Coronavirus: Top scientist warns it could take until 2021 for normal to return

A top scientist is warning the public it could take as long as until 2021 for normal life to resume.

Ali Nouri, president of the Federation of American Scientists, told DailyMail.com the world needs to develop a vaccine first, which could take a year.

"We will certainly have to continue these stay at home orders for I suspect at least through the end of May, or perhaps some time in June," the virology expert said.

"There's not going to be a time when there is a magic date and then everybody goes back to their lives as normal. That's not going to happen for a long time.

"Once June comes around, once July comes around, it's not going to be the kind of situation where people are going to be going to crowded restaurants and movie theatres. Things are going to be different, I suspect, until we have the vaccine."

Over 80,000 people have died from COVID-19 worldwide since the pandemic began, and as yet there's no known cure or vaccine for it.

The race is on to develop them however, with scientists around the world racing against the clock to develop treatments, cures and a vaccine.

Microsoft billionaire Bill Gates has added his philanthropy to the effort, pledging billions of dollars to the development fight.

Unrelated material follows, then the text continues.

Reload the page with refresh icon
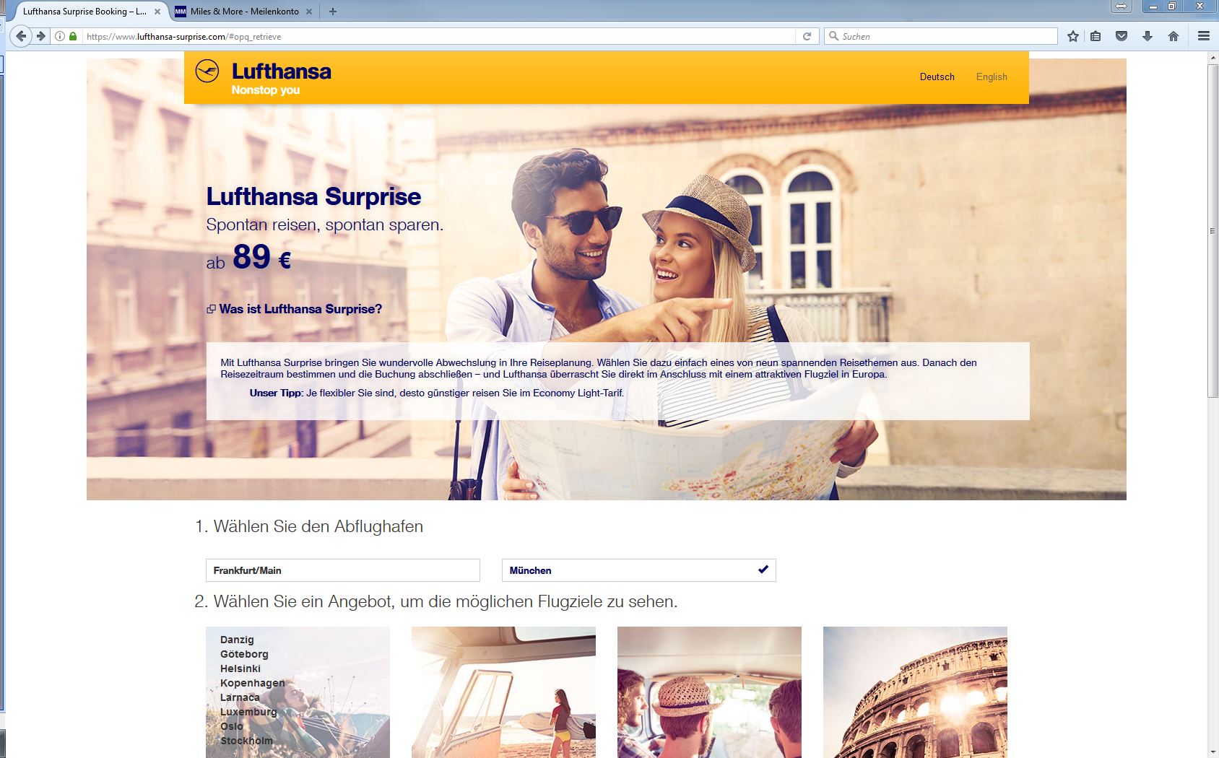(807, 36)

In an interview last week, Gates said it will take governments a few months to begin manufacturing and funding for vaccines underway. However because he has the money, his charitable foundation will start to build vaccine factories now for seven promising candidates, even though there's no undeniable proof yet any of them work.

"Even though we'll end up picking at most two of them, we're going to fund factories for all seven just so we don't waste time in serially saying 'OK, which vaccine works?' and then building the factory," he told Daily Show host Trevor Noah.

"It'll be a few billion dollars we'll waste on manufacturing for the constructs that don't get picked because something else is better. But a few billion in this situation we're in, where there are trillions of dollars - a thousand times more - being lost economically, it is worth it."